In the data below, which lines hold "checkbox"? Copy every one.

### EXTRACTED ENTRIES
•••••

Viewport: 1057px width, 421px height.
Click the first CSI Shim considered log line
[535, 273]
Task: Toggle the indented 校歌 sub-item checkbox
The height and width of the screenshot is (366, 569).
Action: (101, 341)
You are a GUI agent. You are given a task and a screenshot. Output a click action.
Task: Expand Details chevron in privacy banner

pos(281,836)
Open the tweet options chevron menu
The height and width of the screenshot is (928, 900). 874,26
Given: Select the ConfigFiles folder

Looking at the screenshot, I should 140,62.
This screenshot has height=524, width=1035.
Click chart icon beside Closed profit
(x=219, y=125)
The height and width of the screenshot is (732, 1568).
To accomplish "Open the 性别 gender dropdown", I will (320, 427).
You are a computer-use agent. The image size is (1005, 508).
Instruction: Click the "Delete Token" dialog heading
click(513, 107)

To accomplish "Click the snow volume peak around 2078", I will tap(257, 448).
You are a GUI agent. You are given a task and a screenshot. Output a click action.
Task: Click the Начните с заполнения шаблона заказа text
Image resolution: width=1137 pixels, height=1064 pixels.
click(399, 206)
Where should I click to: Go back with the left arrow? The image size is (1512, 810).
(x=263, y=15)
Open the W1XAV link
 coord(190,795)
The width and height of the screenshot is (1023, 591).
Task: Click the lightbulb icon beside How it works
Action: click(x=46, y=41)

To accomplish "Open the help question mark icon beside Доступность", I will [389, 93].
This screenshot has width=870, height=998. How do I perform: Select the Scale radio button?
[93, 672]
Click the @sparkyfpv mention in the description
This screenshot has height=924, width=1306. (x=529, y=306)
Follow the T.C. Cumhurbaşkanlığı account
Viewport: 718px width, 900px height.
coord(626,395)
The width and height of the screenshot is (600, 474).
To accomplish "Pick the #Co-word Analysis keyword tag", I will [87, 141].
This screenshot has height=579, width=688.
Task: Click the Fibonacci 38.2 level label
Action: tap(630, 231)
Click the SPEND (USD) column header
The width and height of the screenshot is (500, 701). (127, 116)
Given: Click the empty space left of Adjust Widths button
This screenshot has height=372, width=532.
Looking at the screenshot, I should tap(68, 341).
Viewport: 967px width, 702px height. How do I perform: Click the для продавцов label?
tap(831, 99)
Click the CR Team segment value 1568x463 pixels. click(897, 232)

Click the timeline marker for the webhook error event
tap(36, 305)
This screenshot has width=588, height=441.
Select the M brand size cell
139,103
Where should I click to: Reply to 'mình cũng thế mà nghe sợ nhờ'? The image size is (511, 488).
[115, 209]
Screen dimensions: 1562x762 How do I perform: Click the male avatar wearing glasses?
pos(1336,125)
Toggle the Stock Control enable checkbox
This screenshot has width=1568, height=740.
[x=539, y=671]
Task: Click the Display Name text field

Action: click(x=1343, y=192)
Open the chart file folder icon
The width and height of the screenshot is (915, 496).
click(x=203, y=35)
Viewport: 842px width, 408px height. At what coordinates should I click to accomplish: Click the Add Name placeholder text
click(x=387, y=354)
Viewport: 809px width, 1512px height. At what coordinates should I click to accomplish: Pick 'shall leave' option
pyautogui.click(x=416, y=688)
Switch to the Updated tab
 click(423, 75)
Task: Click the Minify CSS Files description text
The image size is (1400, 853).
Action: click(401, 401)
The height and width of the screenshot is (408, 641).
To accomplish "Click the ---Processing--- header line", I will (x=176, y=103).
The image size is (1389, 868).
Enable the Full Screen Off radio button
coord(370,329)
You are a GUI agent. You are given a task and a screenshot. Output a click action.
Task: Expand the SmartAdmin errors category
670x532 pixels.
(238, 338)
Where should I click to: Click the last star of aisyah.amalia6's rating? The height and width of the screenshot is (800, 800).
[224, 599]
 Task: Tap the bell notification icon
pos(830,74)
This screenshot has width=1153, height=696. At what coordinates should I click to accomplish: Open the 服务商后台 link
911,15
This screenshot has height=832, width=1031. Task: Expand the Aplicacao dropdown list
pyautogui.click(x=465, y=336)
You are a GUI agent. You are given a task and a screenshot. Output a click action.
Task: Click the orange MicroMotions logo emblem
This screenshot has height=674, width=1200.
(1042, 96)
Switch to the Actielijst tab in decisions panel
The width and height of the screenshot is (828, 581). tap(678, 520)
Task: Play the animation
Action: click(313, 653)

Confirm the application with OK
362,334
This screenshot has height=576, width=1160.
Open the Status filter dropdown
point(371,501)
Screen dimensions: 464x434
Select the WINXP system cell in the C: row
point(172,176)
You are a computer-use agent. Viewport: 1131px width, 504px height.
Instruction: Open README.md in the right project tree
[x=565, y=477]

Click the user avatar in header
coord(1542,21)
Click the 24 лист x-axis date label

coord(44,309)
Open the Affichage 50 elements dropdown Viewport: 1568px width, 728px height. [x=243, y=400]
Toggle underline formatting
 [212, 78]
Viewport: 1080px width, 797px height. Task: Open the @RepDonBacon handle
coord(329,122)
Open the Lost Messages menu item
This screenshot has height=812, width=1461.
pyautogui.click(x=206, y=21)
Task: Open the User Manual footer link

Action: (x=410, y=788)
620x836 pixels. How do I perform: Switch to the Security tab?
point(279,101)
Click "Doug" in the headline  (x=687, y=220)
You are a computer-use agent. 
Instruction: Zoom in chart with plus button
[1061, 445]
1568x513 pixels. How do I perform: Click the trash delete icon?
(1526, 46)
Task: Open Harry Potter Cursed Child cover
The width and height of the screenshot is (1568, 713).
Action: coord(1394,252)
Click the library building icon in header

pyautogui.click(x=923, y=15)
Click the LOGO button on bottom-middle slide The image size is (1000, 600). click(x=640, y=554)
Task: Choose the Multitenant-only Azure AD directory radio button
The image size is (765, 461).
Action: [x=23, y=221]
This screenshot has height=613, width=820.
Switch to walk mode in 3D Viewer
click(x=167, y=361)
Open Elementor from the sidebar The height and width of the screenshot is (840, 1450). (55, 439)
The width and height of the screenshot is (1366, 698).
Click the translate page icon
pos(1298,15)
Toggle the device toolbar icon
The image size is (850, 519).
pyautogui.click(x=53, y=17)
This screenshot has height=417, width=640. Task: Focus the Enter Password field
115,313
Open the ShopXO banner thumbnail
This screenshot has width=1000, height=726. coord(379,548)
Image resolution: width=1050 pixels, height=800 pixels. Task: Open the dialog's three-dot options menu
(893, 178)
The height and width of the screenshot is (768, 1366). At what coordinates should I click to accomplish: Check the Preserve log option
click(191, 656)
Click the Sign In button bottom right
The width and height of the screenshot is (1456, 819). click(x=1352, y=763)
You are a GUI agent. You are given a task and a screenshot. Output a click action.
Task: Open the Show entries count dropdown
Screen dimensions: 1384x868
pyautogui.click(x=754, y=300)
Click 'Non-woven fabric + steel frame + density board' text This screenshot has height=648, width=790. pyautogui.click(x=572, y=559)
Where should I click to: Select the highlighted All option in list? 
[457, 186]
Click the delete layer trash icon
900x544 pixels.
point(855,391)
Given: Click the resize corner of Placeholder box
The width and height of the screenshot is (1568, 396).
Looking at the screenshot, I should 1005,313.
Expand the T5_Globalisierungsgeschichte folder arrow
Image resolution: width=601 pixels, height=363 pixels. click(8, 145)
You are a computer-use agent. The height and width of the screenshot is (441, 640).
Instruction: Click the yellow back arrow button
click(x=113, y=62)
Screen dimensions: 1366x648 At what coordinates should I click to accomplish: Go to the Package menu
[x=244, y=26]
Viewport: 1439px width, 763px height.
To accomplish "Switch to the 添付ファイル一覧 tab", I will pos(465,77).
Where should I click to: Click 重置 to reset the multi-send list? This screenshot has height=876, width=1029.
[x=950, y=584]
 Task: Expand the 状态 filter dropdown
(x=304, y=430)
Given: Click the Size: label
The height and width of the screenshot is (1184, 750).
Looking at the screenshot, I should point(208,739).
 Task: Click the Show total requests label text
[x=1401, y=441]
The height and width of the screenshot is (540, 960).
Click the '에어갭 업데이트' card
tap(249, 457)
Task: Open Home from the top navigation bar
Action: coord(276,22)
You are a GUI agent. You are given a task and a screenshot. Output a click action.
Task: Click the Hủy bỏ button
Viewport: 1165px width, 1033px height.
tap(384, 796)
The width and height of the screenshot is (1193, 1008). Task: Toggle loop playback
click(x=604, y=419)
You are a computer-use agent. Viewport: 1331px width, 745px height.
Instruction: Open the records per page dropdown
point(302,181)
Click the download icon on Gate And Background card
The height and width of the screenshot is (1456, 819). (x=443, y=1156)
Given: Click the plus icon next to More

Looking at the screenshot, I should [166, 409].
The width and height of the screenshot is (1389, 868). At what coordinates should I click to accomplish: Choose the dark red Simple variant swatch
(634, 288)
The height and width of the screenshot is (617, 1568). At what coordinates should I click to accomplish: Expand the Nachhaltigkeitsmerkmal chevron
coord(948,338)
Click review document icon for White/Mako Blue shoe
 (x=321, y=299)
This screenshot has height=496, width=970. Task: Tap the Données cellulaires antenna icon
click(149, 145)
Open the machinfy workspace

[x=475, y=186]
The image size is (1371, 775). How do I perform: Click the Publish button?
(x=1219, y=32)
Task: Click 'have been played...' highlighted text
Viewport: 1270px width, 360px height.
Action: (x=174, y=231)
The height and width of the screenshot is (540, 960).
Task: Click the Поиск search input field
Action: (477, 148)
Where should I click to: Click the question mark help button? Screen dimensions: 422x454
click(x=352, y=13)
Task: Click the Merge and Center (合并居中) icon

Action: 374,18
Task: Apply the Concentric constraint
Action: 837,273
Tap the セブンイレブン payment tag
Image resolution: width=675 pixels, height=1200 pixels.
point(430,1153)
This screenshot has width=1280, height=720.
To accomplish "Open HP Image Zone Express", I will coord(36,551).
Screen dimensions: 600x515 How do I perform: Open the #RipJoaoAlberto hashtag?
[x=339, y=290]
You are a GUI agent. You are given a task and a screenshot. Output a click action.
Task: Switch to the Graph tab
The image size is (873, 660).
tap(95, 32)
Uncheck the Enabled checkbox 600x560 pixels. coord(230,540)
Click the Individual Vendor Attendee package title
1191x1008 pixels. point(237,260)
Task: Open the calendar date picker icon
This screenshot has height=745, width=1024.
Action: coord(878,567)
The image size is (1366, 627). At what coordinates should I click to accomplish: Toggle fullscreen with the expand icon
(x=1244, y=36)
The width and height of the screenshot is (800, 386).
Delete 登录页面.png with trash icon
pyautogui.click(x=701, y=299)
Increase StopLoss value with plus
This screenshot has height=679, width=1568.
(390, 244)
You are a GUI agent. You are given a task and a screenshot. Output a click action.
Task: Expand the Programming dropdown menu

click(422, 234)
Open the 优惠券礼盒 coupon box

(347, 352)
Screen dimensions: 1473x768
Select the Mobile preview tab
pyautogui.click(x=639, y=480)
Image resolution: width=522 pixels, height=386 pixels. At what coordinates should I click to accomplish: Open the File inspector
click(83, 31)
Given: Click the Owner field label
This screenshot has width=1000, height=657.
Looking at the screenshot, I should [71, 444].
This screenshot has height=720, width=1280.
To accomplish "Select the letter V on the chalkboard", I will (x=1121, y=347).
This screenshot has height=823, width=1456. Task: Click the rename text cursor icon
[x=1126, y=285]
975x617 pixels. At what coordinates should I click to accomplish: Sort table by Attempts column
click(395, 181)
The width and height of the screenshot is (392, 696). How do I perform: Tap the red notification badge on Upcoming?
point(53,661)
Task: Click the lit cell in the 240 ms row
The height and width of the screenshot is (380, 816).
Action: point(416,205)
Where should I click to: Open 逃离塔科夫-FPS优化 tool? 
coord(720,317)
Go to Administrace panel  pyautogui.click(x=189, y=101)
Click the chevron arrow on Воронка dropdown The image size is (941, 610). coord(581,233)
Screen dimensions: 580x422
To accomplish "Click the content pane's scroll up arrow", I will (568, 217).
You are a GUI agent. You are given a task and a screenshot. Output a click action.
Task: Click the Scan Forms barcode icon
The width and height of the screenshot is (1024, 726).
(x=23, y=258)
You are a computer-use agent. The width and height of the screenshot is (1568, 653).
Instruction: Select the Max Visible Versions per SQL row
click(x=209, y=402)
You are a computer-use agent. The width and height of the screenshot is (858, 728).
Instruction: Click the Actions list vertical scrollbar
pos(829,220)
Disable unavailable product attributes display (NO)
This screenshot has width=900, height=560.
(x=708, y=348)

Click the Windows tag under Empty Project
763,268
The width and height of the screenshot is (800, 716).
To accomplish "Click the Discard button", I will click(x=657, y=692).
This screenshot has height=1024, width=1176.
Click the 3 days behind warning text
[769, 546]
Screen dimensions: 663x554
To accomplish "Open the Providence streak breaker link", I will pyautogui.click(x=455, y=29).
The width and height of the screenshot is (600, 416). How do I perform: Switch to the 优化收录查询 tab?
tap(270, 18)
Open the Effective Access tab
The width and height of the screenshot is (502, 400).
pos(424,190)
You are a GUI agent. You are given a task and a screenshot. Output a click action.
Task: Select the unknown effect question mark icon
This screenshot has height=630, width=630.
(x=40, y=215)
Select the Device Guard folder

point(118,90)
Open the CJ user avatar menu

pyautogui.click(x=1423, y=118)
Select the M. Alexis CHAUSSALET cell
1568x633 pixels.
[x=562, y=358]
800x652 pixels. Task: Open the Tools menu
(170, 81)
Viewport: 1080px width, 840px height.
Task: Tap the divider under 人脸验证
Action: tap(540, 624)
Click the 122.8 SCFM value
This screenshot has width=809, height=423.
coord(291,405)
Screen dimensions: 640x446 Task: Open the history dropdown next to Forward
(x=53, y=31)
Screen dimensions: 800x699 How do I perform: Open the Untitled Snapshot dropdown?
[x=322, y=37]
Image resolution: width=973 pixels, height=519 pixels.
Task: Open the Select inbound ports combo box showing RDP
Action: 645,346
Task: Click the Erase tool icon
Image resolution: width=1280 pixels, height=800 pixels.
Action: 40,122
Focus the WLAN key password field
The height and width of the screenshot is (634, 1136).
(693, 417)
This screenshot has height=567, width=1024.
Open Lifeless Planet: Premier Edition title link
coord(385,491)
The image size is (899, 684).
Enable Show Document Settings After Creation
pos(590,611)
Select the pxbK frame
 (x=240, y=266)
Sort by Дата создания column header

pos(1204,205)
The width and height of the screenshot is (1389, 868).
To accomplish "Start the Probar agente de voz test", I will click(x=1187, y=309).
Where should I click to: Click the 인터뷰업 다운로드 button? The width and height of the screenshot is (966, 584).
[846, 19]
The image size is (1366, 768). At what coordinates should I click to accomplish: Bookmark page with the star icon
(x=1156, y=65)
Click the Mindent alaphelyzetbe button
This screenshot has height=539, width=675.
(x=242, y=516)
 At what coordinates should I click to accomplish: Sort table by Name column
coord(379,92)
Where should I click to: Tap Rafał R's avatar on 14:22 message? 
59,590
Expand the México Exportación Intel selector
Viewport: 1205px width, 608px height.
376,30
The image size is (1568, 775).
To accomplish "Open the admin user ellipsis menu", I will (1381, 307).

•••••

### THE COMPLETED TASK
Task: Toggle the indented 校歌 sub-item checkbox
Toggle the Stock Control enable checkbox
Uncheck the Enabled checkbox 600x560 pixels. coord(230,540)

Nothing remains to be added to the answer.